◆ PROBLEM DESCRIPTION ◆
Take the line that contains "Given: Select the Metros team logo" and each one after it through the last line below, and retype them exactly. Leave out the pictures.

◆ MATERIAL PROVIDED ◆

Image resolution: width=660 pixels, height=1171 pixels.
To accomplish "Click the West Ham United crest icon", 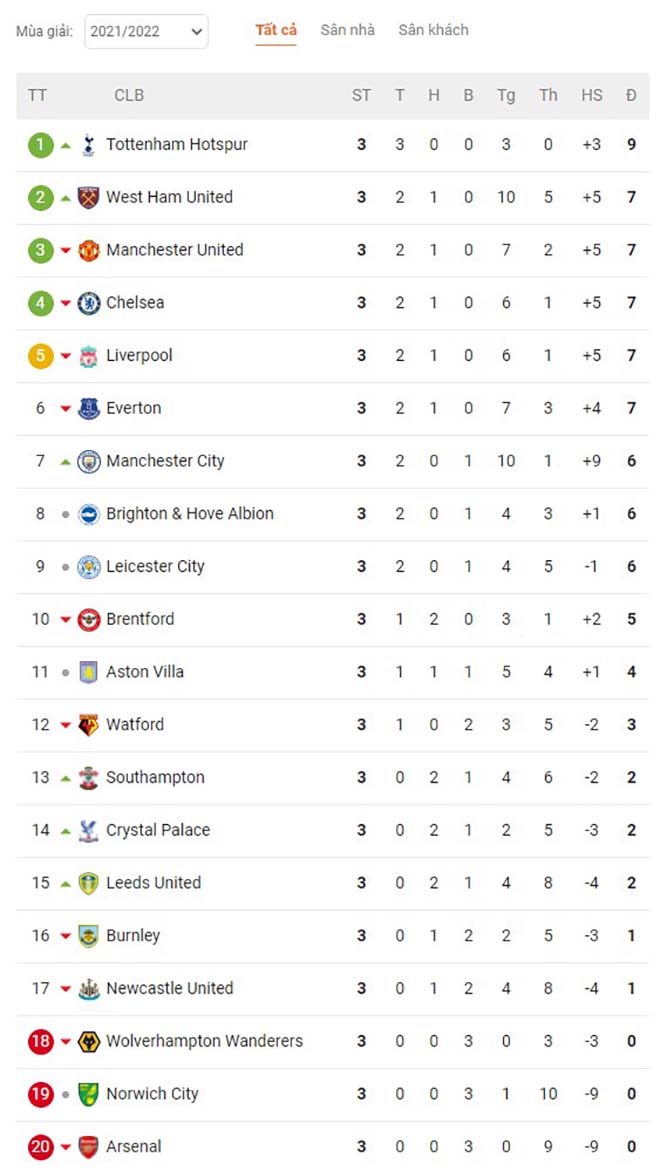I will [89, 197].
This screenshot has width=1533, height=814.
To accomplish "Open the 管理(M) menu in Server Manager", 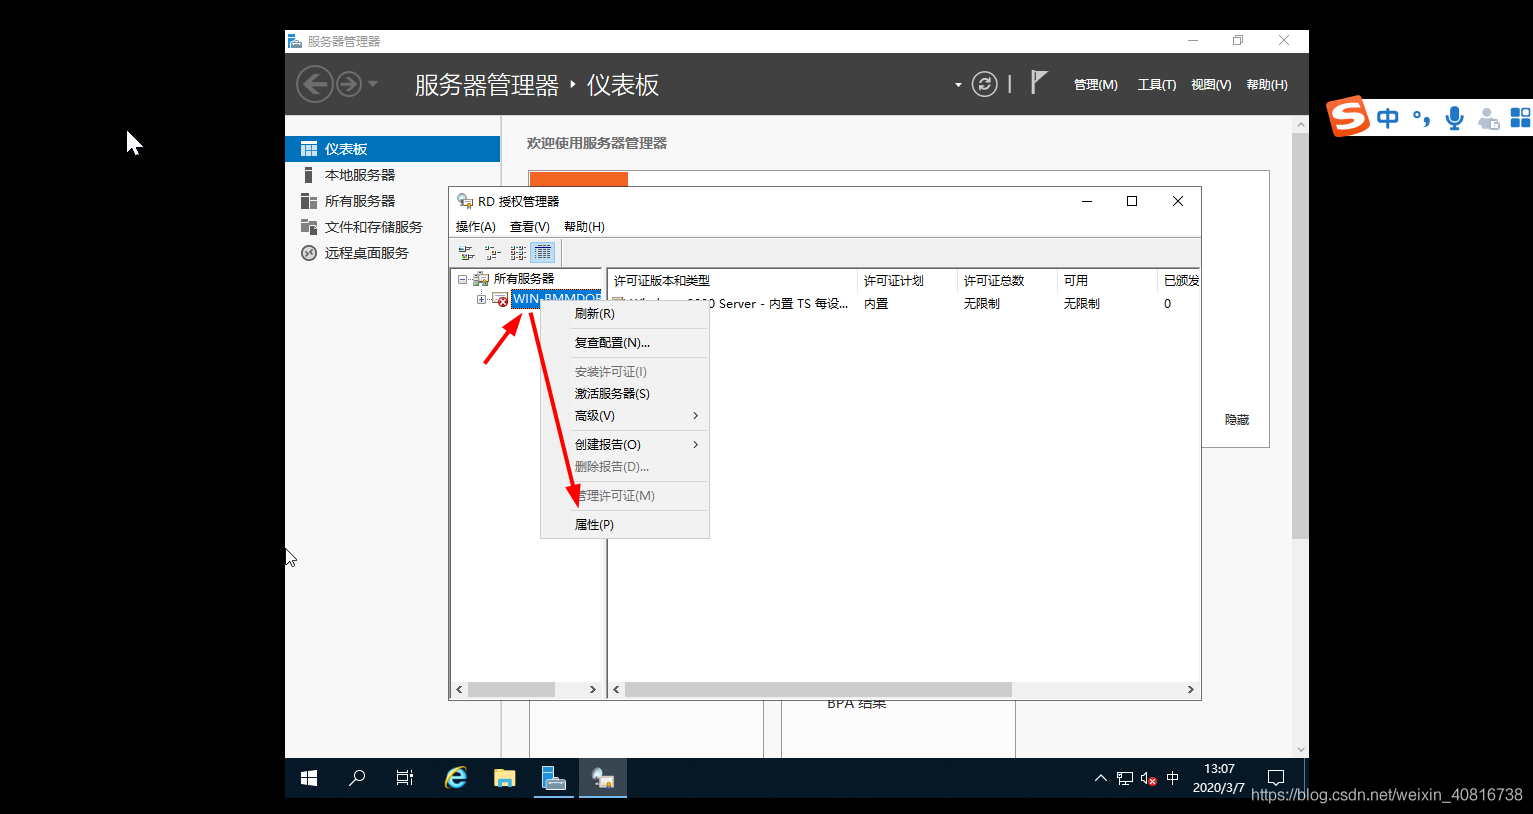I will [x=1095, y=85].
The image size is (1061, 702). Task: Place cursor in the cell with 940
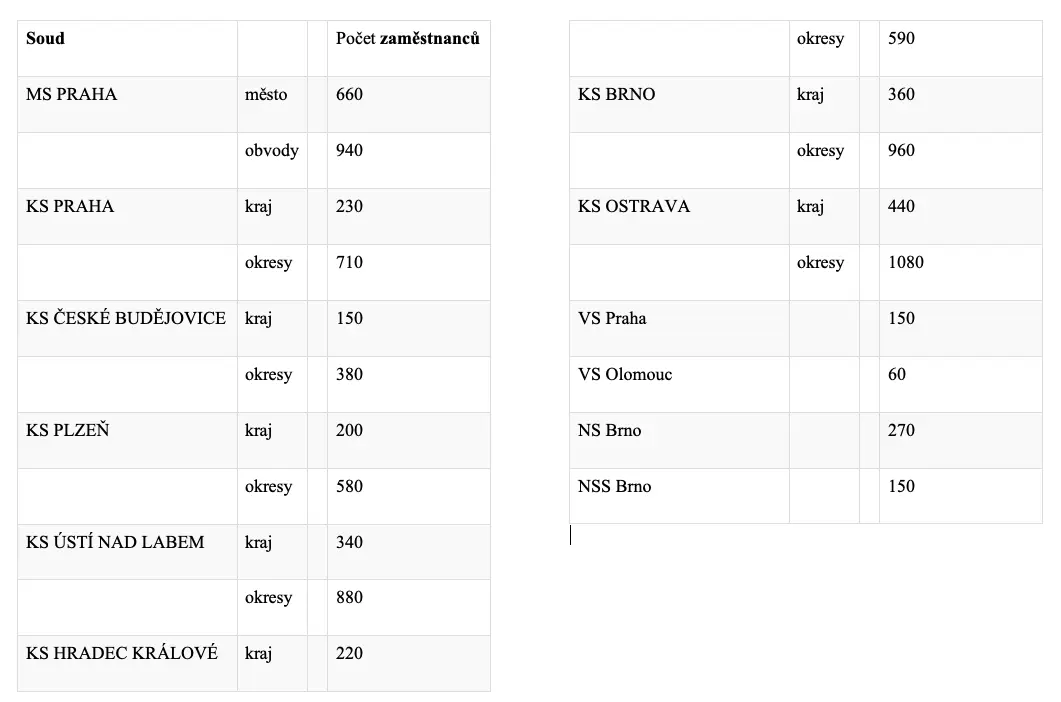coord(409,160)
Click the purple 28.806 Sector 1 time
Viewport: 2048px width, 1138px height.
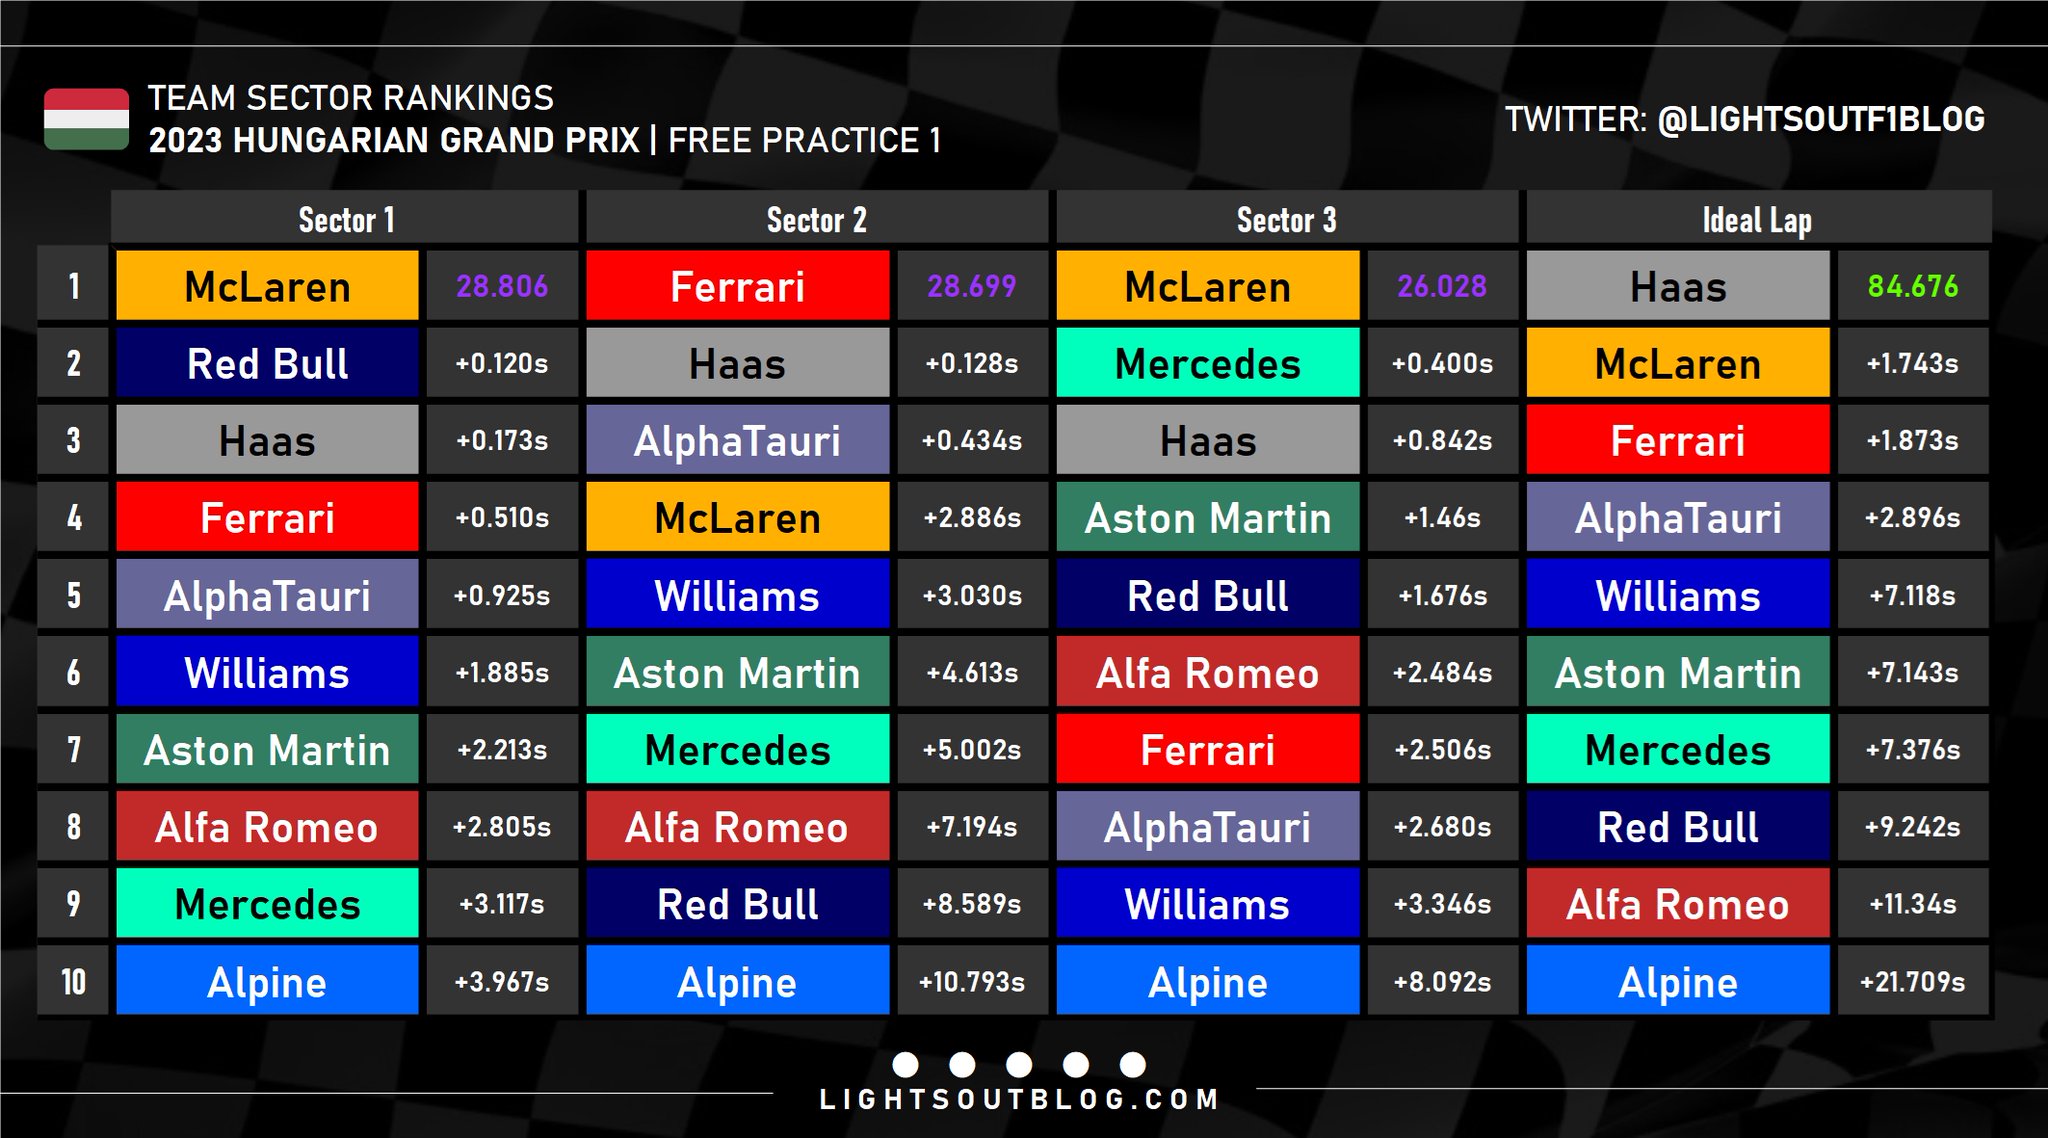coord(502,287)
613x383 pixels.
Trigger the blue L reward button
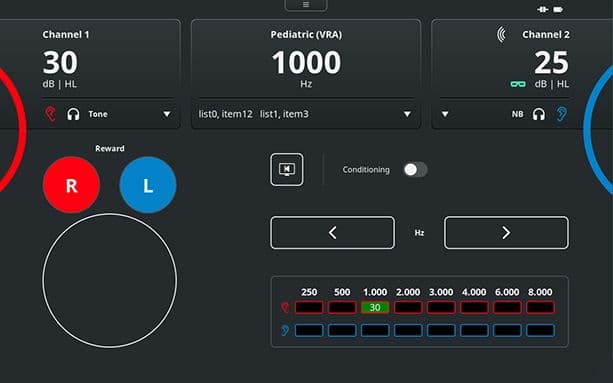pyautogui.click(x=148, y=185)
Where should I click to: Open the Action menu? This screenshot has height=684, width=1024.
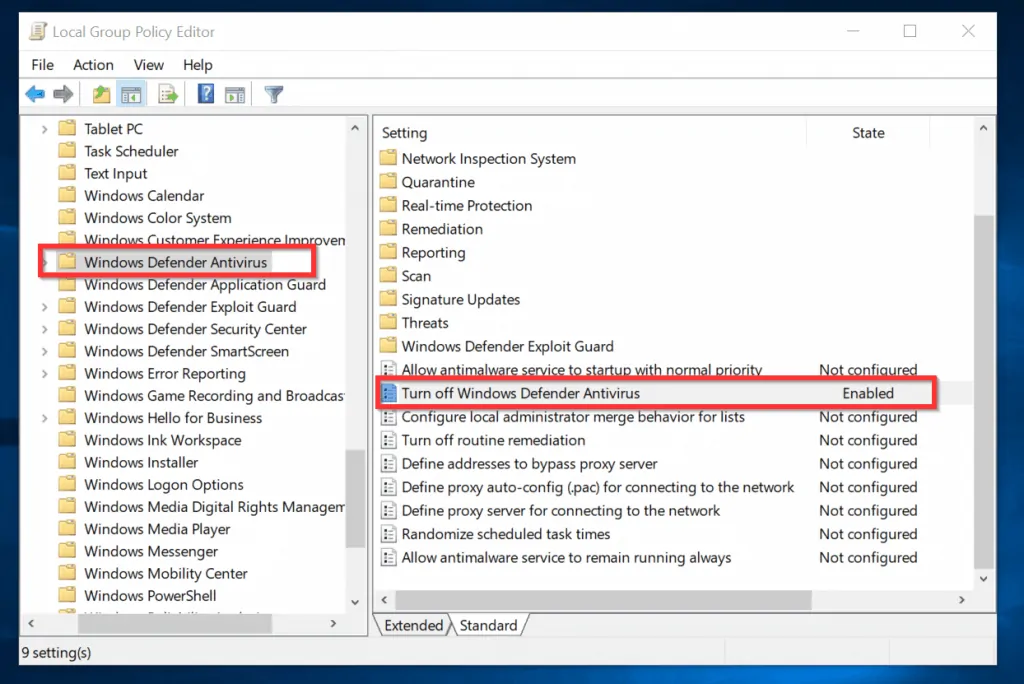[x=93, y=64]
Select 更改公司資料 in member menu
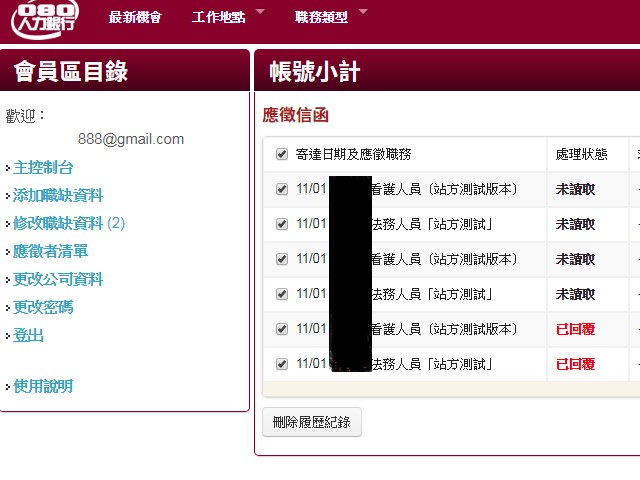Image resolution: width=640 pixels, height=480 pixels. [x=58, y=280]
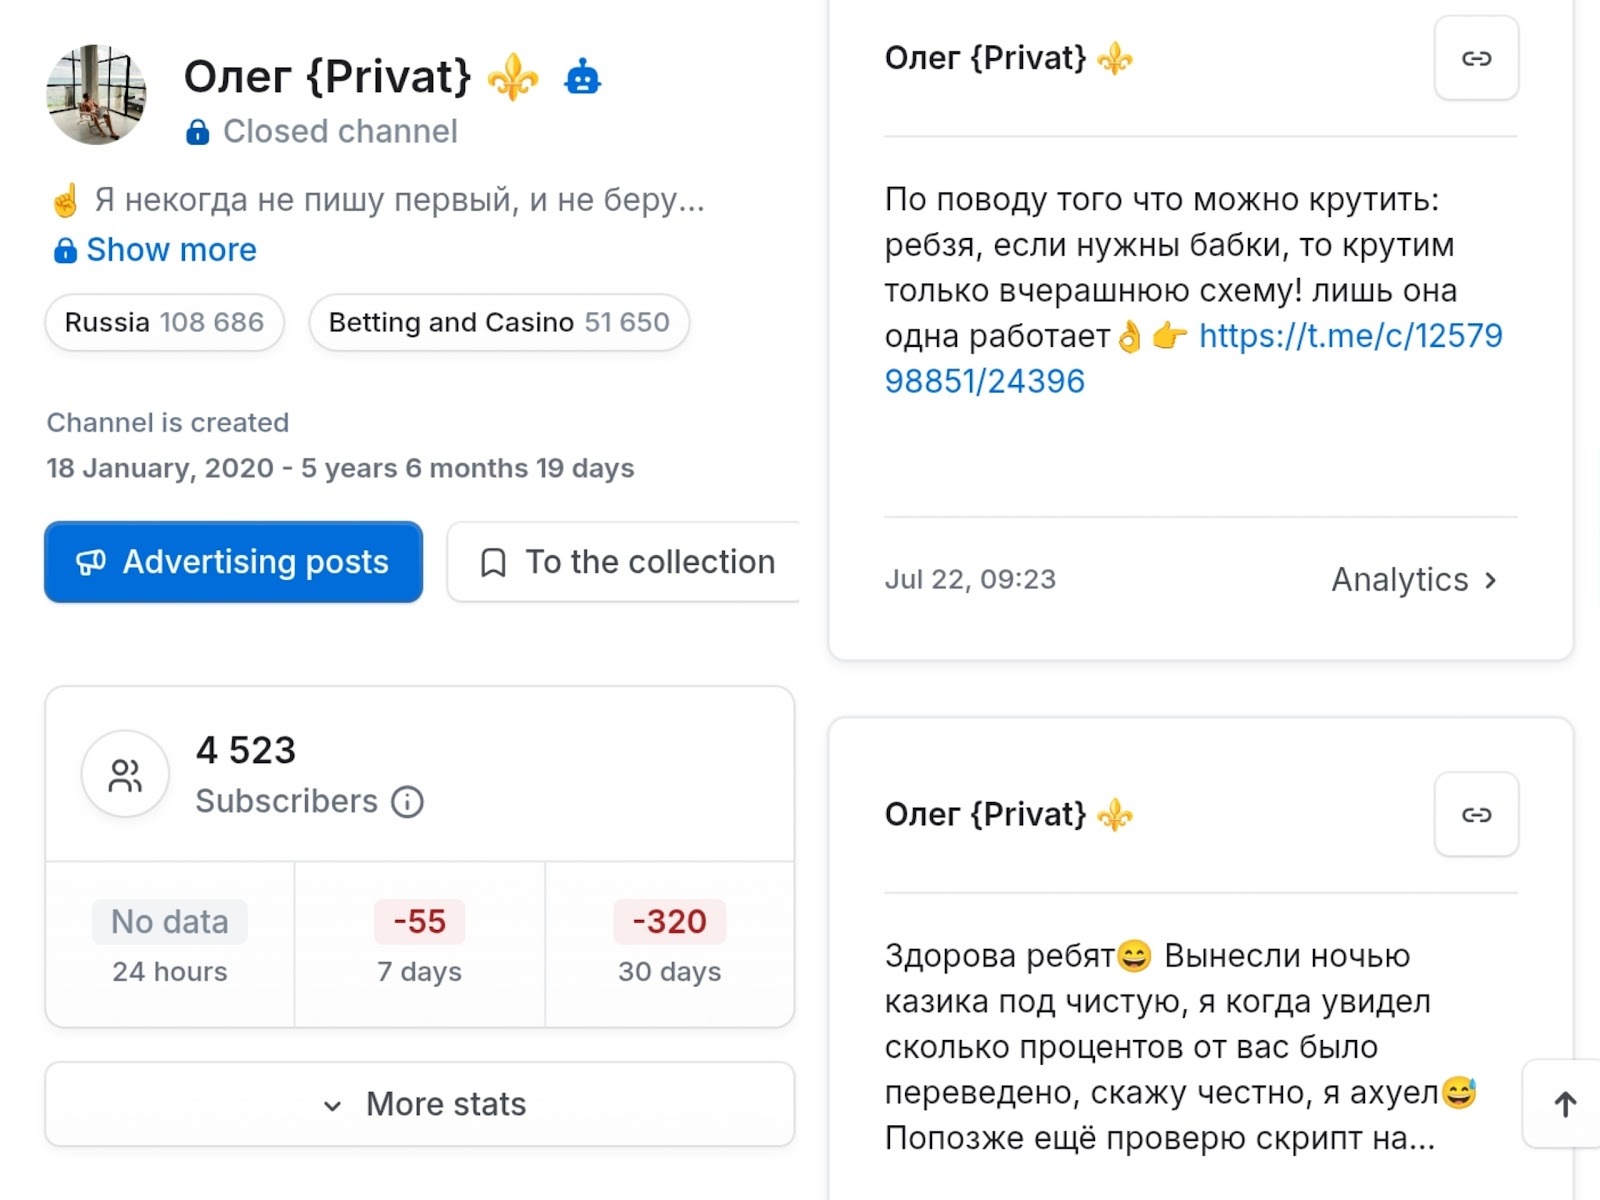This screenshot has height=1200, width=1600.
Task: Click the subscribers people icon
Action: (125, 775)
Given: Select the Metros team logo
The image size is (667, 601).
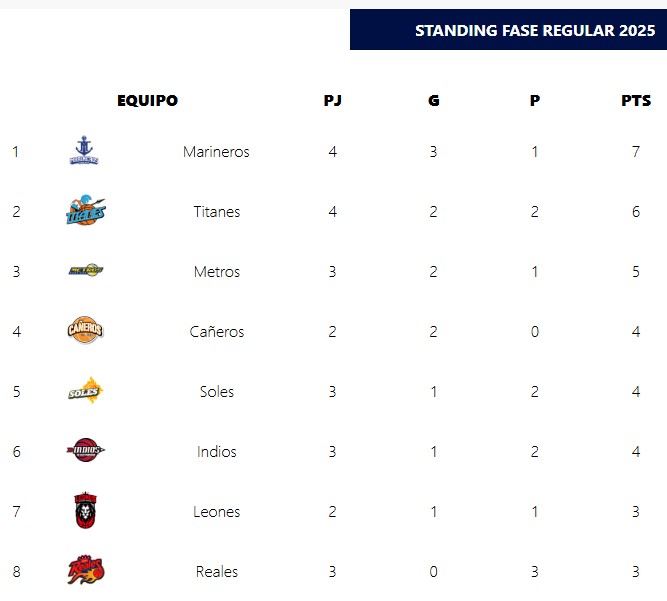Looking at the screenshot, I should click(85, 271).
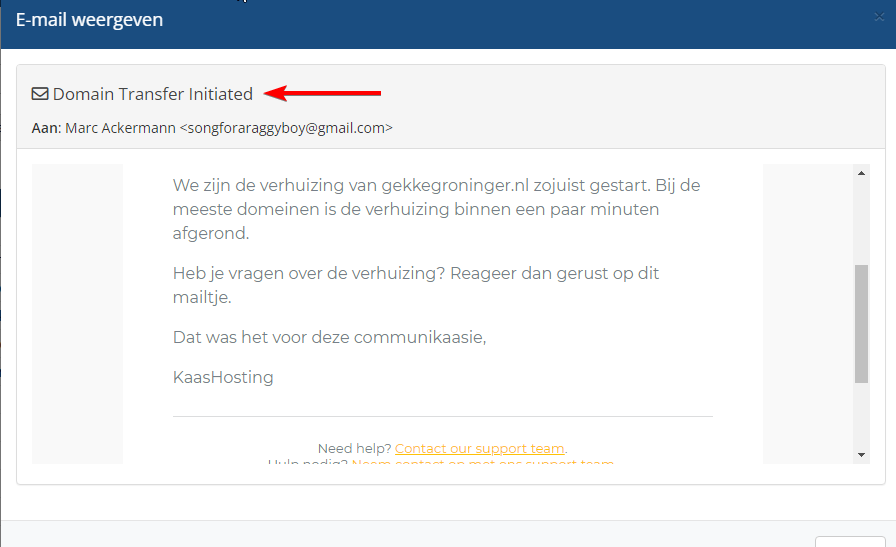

◆ EXPECTED ANSWER ◆
Given: Select the Metros team logo
The image size is (667, 601).
Looking at the screenshot, I should click(85, 271).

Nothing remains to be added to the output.